Any help/suggestions on this topic much appreciated.

 

Dave.

Mac Pro (Early 2009), OS X Mountain Lion (10.8.2), www.DaveGaskellPictures.com
  • William Lloyd Level 6 Level 6 (19,195 points)
    Currently Being Moderated
    Apr 9, 2013 12:37 PM (in response to d60Dave)

    If you want to match to the prints, you have a couple options:

     

    1)  Calibrate your monitor and then get a print profile from the company who makes your prints.  Then you need to use their print profile when creating the output that you send to them (as a JPEG or a TIFF).  This should work.

     

    2)  You can get a calibrator which actually calibrates your display as well as the output.  The display pro won't do that.  Probably more like the photo pro:  http://xritephoto.com/ph_product_overview.aspx?ID=1913

     

    (there may be a product on X-rite that's less overkill but their site is a mess)

  • Kirby Krieger Level 6 Level 6 (11,550 points)
    Currently Being Moderated
    Apr 9, 2013 1:04 PM (in response to d60Dave)

    Hi Dave.

    d60Dave wrote:

     

    Is there a way I can use the calibrator to match  the results I get from a print supplier? Or is it just a case of trial and error?

    You should get a printer/paper profile from your printer for each printer/paper combination you use.  Install them, and do your final edits with soft-proofing on, with the appropriate profile selected.  (The reason to profile is to eliminate trail and error.)

    Also, I sell my pictures via a website and I've often wondered what is the ideal brightness level to use on my monitor when preparing pictures to match how they'll be displayed to people viewing them on their home computers, most of them aren't photographers and won't have calibrated monitors.

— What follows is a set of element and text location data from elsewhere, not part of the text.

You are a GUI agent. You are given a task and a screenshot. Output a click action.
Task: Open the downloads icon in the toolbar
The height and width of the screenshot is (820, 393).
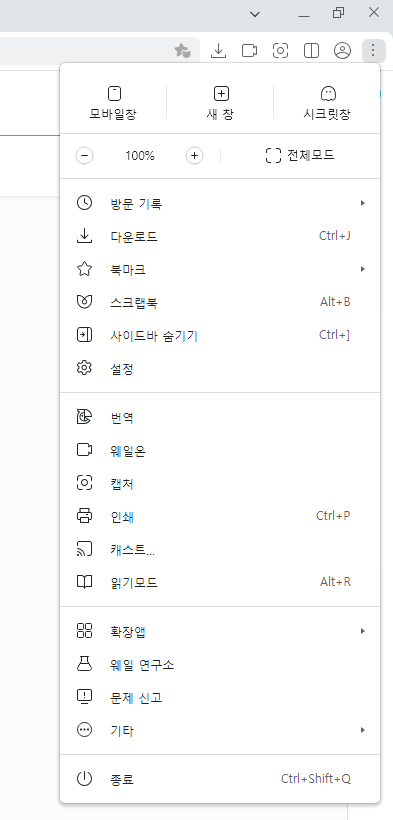[218, 51]
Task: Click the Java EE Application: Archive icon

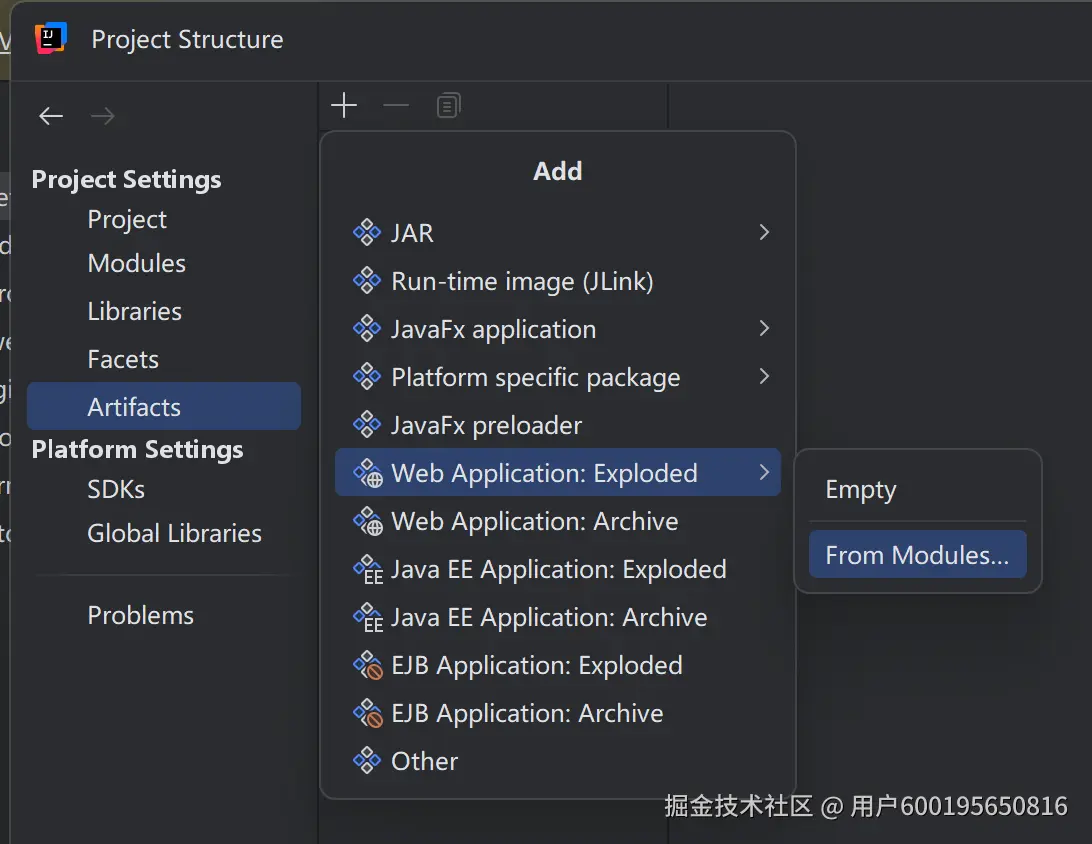Action: pyautogui.click(x=368, y=618)
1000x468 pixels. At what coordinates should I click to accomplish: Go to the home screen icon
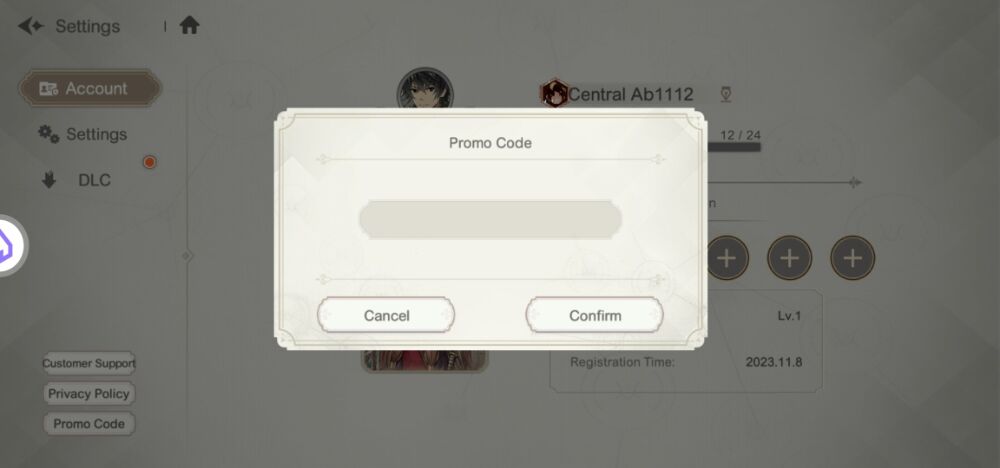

If they're likely to have their monitors set to full brightness and I adjust my pictures with the monitor set to only half brightness (as the X-Rite calibrator suggests) then they could look over exposed on the customer's monitors.

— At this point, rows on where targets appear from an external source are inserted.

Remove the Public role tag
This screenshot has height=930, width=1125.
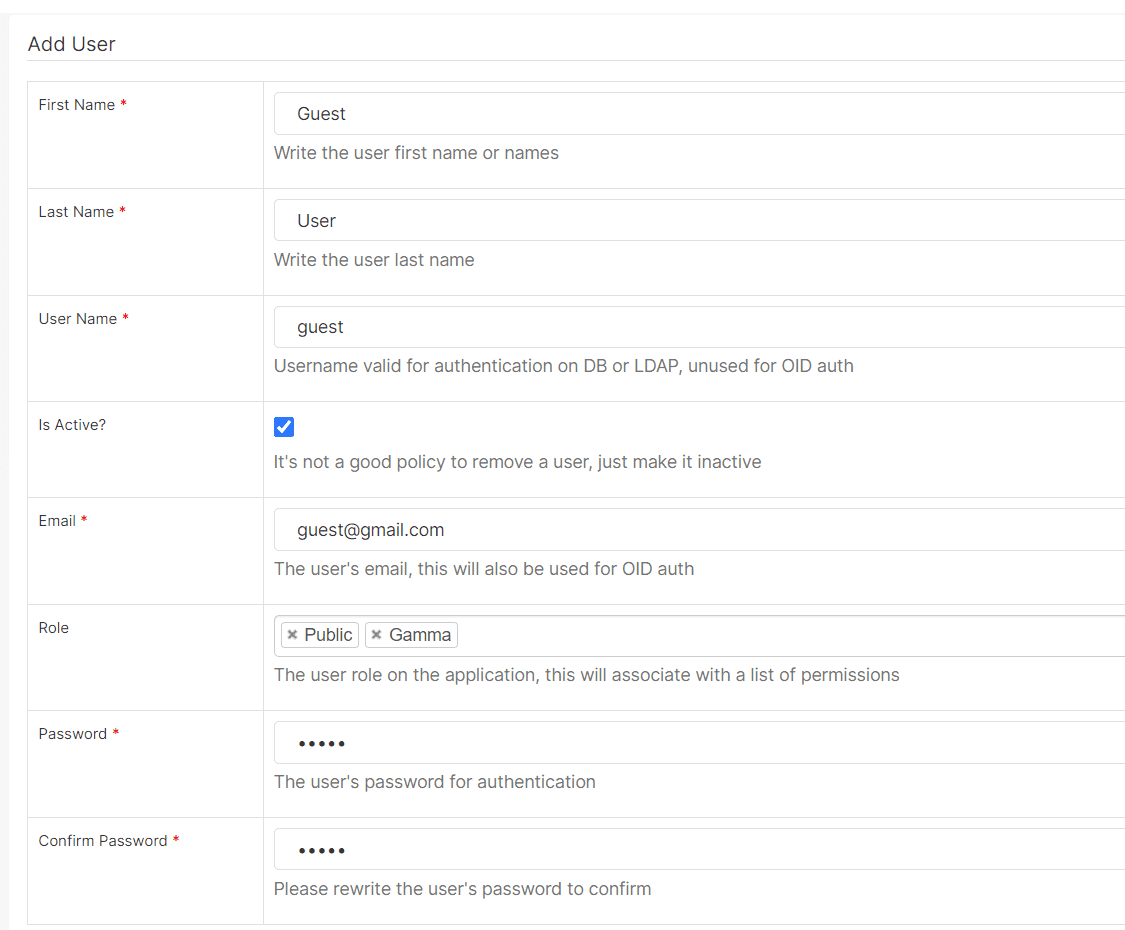292,634
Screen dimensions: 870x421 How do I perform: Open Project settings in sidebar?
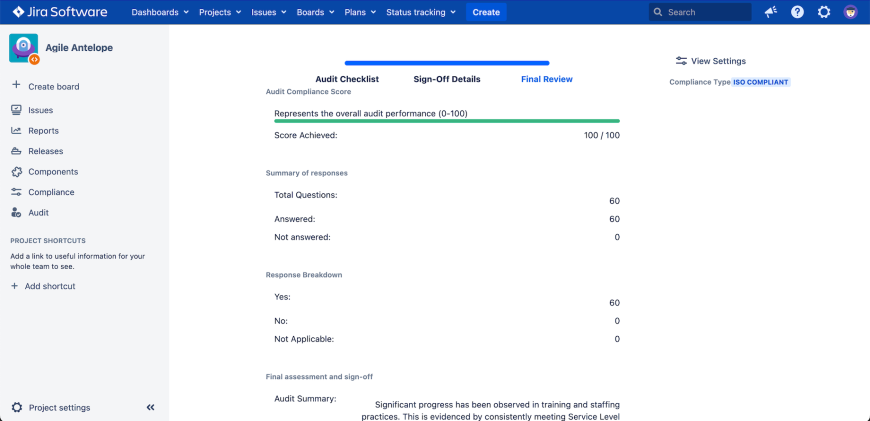pos(59,407)
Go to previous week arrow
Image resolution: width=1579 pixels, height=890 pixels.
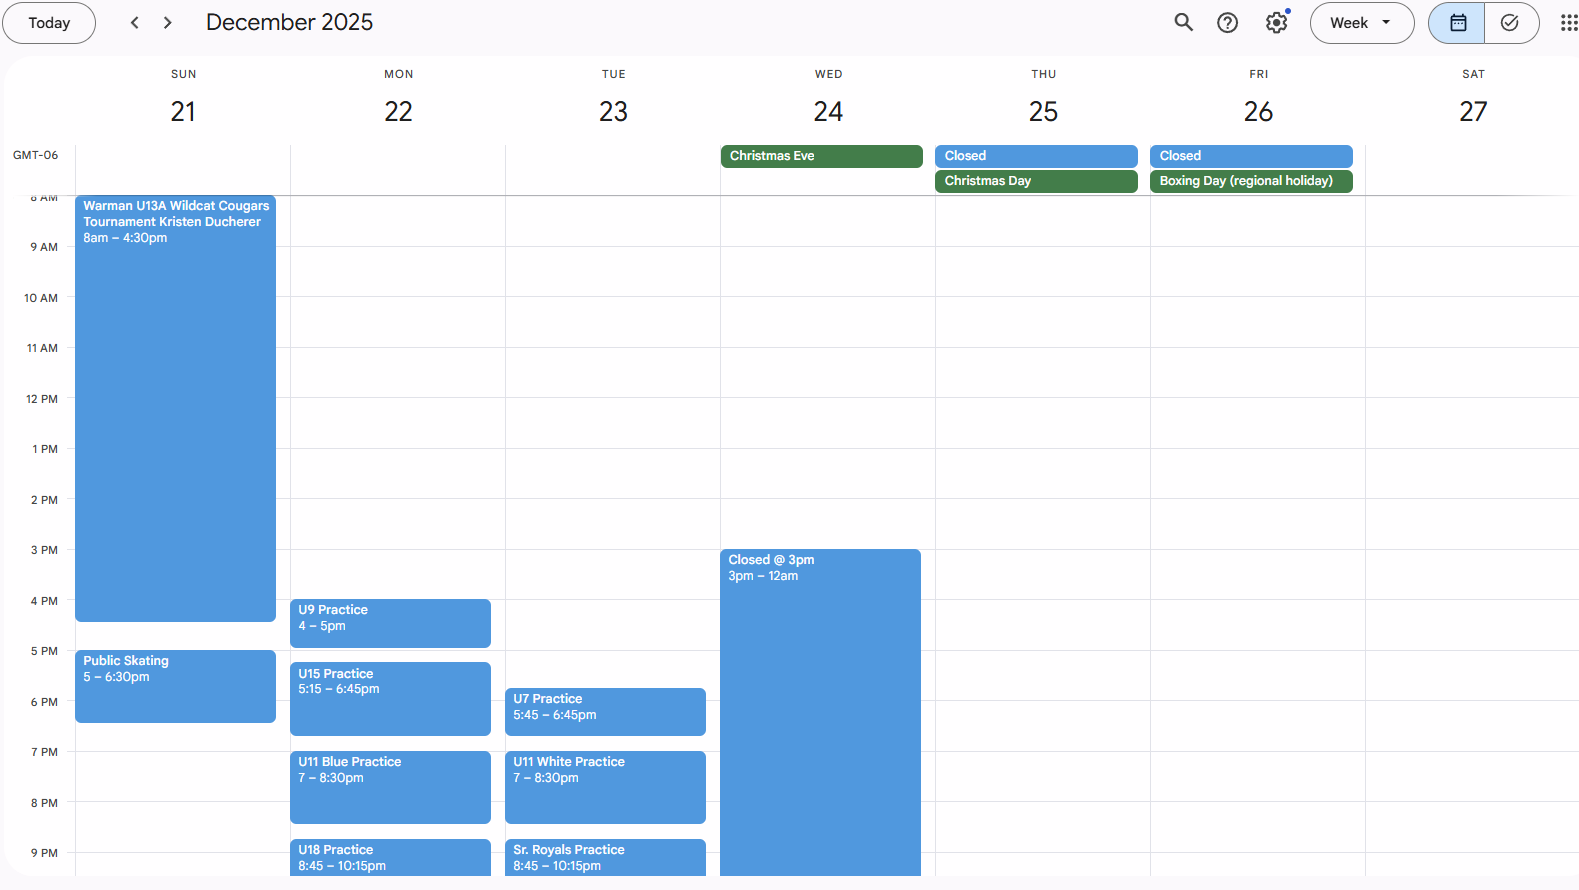(x=135, y=23)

    I recommend six things :

    - Double-check your use of the calibrator.  Nothing you've said indicates there are any problems, but _everything_ hinges on proper calibration (and un-hinges on incorrect calibration).

    - Use a monitor brightness of 80-95 for _editing_ your pictures.  I use 85 (or as close as the monitor can get).  Make sure your viewing environment is good (no sunbeams in the room, not a lot of ambient light, no glare on your monitor, no brightly colored objects near your monitor, etc.)  The edited picture is your base-line for publication.

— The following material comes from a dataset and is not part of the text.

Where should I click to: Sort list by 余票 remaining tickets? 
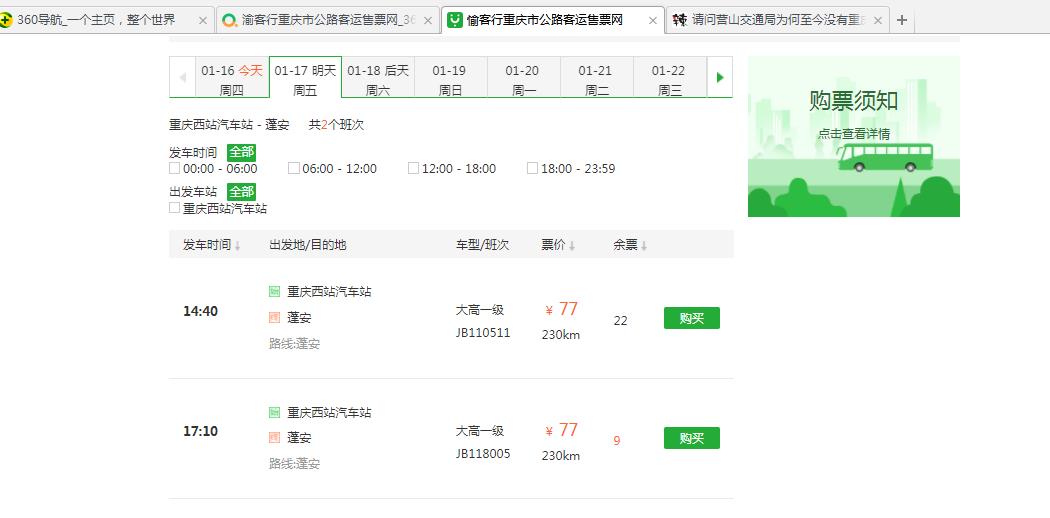coord(630,245)
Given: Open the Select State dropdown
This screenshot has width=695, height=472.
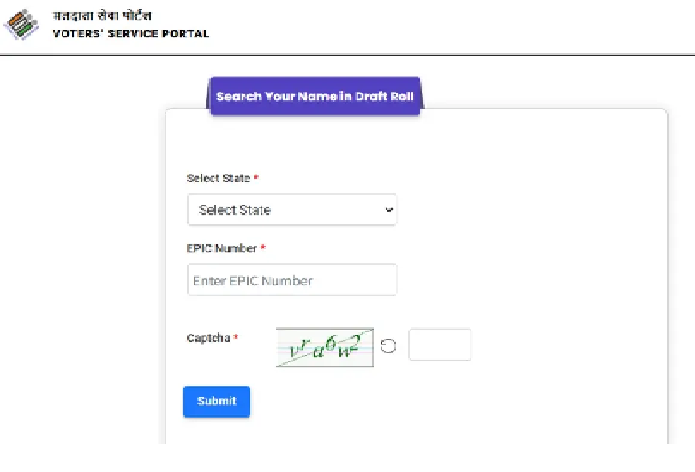Looking at the screenshot, I should (291, 210).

    - Add adjustments on publication based on the file's intended use.  Your output sharpening, brightness, contrast, etc., will be different for each exact use/publication, and (ideally) should be tailored to that.  Soft-proof with profiles for all printing.

    - Use a run-of-the-mill monitor profile and soft-proof pictures that will be seen by clients on their own run-of-the-mill monitors prior to publishing them.  This, clearly, is somewhat kin to net-fishing at night; your goal is somehow to anticipate the _average_ crappiness of the viewing environment, and balance the correction to the degree to which your pictures are compromised by the display against the number of clients you are able to usefully include.

    - Educate your clients. Add to your clients' viewing pages one of those 10-levels-of-grays bars, and some text explaining that if they can't distinguish all ten levels on the monitor they are using, they are likely missing out on much of the photographic excellence you have put into the pictures, and a link to a site explaining how to use the built-in OS tools to adjust their monitors.

    - All that said (and speaking mostly to myself), don't let exactitude over-ride sensibility:  you are bringing a _far more_ attuned attention to the product you provide than any but 1 in 50 of your clients will or can (might be closer to 1 in 500).

     

    HTH.

     

    --Kirby

  • Kirby Krieger Level 6 Level 6 (11,550 points)
    Currently Being Moderated
    Apr 9, 2013 1:30 PM (in response to d60Dave)

    "cd/m2" -- sorry for omitting units.